Reconstruction from samples: Hanrahan's signal processing framework applies here conceptually. Each coded image is a "sample" of cell structure from a different perspective — nuclear staining shows nuclei, membrane staining shows boundaries, cytoplasmic staining shows cell bodies. The layer composite "reconstructs" the complete cell model from these partial samples, much as signal reconstruction builds a continuous function from discrete samples.

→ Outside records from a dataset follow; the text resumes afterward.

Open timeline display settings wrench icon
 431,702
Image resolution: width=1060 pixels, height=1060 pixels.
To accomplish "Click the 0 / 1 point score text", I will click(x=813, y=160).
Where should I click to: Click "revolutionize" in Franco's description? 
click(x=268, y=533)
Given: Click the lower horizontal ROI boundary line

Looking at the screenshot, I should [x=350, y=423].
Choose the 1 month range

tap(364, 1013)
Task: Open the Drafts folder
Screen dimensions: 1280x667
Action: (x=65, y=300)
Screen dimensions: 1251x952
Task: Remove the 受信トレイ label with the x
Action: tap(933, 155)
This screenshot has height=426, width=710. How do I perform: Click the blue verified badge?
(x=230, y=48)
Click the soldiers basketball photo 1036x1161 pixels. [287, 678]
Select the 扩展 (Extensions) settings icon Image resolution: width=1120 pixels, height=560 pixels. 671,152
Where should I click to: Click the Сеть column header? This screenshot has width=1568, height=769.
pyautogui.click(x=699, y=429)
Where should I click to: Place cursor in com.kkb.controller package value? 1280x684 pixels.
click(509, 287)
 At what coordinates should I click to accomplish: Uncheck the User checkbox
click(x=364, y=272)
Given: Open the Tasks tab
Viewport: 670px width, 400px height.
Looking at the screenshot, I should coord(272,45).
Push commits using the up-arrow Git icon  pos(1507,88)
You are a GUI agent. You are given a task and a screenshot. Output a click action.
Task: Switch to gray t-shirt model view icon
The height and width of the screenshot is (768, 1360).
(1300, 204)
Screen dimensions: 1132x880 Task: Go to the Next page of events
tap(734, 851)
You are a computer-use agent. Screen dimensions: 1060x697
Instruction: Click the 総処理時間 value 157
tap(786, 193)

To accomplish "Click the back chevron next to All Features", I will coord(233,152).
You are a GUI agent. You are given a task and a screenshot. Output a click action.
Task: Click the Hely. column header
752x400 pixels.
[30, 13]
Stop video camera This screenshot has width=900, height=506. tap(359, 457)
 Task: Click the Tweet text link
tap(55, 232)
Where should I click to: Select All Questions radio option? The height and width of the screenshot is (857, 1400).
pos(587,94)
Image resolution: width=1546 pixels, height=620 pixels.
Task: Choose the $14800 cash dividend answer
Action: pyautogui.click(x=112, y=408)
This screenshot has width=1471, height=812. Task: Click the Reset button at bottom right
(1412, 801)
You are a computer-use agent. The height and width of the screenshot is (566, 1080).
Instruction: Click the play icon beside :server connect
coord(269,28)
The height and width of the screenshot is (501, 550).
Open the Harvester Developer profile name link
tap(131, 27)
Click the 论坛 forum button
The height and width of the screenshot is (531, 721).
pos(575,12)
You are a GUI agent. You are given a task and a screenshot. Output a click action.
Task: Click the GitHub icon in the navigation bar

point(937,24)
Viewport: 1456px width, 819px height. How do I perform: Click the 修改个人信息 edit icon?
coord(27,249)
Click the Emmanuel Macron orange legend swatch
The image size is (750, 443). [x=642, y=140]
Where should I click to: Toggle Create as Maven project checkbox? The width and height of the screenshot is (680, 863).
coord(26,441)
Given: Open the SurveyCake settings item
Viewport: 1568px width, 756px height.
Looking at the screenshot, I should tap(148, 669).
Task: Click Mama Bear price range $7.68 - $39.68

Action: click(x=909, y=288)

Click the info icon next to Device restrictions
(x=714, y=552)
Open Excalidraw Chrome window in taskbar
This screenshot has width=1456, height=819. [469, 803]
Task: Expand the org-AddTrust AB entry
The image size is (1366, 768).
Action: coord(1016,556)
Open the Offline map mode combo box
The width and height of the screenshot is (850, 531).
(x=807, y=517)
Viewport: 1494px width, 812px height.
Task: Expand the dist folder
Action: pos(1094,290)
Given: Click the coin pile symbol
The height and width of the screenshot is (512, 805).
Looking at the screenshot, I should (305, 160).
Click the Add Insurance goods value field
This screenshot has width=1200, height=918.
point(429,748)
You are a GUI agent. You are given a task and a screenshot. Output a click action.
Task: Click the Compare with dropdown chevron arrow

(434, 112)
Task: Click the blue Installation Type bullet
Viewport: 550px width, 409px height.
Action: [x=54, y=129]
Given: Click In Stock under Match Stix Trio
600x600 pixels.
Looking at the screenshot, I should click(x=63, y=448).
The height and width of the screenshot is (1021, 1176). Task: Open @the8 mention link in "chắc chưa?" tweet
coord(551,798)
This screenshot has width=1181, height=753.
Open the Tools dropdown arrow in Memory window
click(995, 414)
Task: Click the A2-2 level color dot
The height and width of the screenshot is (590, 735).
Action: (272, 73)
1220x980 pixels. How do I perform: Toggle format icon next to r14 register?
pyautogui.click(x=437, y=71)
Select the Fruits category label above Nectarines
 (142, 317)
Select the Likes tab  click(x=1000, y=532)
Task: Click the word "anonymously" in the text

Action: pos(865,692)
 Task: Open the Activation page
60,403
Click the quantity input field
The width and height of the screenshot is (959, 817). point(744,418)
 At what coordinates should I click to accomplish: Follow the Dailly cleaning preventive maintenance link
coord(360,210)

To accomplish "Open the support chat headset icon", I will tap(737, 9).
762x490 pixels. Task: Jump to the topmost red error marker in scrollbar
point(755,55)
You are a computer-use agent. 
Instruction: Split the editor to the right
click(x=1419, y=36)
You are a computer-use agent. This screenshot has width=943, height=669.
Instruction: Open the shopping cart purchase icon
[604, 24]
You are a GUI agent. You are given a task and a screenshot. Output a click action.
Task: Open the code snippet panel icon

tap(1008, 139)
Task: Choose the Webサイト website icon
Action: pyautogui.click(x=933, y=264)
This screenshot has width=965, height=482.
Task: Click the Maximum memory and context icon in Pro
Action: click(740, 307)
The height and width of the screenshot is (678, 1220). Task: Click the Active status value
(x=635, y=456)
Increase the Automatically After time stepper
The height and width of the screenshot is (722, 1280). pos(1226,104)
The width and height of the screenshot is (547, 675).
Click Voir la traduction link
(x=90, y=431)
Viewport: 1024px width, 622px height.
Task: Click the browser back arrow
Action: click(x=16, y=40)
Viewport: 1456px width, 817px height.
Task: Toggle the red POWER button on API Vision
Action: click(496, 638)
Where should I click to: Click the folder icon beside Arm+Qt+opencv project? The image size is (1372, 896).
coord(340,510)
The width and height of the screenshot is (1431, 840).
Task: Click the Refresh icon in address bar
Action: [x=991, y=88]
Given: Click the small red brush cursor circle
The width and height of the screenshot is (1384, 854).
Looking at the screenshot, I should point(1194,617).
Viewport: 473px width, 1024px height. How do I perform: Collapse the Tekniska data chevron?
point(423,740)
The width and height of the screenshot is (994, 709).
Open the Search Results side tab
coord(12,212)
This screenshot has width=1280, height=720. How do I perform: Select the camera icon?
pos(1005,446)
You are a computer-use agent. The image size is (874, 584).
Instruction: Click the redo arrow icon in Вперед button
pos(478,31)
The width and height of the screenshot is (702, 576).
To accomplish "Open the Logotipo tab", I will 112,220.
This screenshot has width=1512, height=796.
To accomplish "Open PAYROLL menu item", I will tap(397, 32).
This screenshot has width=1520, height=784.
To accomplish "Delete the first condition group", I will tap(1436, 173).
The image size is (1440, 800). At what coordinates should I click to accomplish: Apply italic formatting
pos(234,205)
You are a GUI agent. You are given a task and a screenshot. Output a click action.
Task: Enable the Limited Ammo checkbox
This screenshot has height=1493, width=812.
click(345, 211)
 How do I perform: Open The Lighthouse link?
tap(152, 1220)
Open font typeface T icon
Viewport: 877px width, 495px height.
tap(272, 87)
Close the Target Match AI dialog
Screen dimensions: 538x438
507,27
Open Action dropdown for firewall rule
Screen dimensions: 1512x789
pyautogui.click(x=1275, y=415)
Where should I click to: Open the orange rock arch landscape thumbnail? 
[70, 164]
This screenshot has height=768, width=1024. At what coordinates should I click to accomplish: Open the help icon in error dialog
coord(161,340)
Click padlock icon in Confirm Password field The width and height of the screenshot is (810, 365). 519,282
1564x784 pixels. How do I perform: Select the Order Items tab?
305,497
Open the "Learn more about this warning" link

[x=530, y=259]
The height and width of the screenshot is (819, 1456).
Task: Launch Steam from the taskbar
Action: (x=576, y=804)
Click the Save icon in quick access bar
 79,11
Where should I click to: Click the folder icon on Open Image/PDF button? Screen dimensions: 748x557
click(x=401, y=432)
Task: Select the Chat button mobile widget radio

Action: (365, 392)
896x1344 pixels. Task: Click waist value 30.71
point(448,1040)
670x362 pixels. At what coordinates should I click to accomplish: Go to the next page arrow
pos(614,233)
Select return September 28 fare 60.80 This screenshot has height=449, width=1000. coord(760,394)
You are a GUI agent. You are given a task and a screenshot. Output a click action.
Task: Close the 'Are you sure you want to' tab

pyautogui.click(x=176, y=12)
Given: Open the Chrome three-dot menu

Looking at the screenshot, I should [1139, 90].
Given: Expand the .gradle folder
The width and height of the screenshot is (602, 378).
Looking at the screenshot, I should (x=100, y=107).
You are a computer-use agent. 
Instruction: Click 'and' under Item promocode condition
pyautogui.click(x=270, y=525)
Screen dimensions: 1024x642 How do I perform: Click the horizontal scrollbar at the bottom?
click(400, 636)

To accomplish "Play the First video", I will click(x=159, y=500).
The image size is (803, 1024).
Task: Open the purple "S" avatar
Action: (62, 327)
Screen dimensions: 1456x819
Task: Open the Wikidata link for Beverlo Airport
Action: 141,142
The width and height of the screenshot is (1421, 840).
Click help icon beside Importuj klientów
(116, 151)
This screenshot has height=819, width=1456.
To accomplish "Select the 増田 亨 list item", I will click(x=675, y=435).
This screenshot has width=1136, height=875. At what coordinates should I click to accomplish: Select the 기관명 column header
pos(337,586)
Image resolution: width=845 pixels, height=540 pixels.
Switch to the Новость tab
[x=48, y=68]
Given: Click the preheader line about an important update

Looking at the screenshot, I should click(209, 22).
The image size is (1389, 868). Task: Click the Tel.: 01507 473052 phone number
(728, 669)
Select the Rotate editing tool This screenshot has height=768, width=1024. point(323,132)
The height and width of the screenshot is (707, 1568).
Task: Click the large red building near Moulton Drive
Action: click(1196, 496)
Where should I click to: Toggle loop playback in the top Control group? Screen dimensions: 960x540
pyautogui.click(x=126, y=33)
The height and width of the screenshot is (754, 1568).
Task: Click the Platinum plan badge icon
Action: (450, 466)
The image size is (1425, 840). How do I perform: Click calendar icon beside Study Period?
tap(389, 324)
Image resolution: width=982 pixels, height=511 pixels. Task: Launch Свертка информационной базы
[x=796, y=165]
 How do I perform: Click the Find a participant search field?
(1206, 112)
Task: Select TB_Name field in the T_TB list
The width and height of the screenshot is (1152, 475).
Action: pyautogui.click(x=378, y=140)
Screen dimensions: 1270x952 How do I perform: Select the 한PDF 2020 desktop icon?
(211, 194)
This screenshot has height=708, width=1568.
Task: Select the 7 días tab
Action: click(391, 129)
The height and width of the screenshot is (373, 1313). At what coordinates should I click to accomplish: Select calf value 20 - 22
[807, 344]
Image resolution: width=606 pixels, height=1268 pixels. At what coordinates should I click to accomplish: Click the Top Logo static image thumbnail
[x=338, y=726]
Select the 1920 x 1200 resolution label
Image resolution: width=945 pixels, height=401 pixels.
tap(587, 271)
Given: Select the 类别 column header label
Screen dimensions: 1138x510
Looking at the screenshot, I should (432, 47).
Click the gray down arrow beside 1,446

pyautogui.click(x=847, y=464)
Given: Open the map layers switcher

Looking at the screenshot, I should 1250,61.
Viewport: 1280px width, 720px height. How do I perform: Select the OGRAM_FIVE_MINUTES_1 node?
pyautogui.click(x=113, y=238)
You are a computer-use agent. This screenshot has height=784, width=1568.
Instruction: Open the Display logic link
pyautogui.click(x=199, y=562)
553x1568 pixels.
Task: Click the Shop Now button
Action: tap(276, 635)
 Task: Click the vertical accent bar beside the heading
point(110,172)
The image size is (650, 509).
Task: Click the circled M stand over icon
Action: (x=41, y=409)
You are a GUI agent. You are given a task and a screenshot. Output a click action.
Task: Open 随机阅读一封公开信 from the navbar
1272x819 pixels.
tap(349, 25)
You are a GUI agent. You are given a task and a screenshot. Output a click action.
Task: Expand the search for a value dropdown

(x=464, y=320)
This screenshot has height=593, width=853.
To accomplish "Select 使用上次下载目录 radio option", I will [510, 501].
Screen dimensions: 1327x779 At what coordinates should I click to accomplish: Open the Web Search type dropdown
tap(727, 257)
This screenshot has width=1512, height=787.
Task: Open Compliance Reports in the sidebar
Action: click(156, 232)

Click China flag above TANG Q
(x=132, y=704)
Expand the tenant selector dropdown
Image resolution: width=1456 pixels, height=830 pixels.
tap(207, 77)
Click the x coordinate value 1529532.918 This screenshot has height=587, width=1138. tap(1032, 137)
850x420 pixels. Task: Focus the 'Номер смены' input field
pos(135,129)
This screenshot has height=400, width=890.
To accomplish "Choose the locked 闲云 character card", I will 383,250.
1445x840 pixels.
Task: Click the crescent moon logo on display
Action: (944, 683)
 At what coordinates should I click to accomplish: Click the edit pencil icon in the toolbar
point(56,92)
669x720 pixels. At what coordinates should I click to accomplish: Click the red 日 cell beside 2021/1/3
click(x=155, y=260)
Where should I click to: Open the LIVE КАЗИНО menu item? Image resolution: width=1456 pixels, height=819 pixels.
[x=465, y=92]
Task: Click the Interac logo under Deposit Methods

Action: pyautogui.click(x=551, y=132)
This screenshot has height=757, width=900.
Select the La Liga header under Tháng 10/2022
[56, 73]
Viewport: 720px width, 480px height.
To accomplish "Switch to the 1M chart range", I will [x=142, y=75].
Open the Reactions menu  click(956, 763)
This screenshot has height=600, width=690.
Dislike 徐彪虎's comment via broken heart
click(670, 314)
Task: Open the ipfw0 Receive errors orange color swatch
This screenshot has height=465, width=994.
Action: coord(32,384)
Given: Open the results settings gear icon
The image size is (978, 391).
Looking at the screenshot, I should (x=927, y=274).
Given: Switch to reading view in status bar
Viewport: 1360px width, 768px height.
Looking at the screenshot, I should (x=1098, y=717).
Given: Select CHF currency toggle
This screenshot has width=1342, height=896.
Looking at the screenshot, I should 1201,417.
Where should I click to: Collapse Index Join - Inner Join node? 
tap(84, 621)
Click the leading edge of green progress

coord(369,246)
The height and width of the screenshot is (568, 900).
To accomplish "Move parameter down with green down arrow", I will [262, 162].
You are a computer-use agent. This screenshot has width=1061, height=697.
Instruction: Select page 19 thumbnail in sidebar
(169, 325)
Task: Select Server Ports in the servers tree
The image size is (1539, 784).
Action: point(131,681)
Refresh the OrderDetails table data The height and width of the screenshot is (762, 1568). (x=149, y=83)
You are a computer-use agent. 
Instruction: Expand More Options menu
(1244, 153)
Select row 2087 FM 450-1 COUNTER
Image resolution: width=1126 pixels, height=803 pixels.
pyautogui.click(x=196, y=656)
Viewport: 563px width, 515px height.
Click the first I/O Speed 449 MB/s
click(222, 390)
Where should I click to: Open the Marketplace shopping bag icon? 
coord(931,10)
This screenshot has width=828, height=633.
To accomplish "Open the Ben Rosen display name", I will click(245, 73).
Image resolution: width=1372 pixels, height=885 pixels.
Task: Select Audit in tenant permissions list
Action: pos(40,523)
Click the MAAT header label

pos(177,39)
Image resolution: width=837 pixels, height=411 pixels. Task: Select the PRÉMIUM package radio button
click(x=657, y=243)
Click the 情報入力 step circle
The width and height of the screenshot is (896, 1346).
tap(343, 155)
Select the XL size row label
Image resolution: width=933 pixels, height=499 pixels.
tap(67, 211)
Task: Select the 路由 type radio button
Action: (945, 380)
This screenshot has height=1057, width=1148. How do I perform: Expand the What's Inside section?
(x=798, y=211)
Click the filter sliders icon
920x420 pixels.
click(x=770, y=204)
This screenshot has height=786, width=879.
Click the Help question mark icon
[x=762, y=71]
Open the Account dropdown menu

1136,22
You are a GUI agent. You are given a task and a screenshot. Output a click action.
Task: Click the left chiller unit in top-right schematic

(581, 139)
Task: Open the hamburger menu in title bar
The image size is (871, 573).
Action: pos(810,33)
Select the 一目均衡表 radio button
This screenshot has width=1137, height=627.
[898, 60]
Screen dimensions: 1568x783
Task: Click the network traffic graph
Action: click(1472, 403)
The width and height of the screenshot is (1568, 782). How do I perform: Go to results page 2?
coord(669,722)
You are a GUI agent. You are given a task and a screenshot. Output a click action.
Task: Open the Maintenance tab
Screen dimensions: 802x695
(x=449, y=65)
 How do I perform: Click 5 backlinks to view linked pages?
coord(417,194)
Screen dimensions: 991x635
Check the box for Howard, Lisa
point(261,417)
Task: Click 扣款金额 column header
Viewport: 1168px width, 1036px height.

Why compartments matter biologically: Proteins localize to specific cellular compartments. Ki-67 is nuclear, cytokeratin is cytoplasmic, PD-L1 is membranous. Measuring each biomarker in the wrong compartment dilutes the signal with irrelevant background. A layer composite that correctly assigns each pixel to its compartment maximizes the biological signal-to-noise ratio — the signal comes from where the protein actually is, not from the surrounding volume where it isn't.
Combining coded images uses the same logic as set operations in mathematics — union, subtraction, and intersection. Subtracting the nuclear region from a grown whole-cell region gives you the cytoplasm. This compartmentalization matters because proteins live in specific places in the cell, and measuring them in the right compartment gives you a much cleaner signal.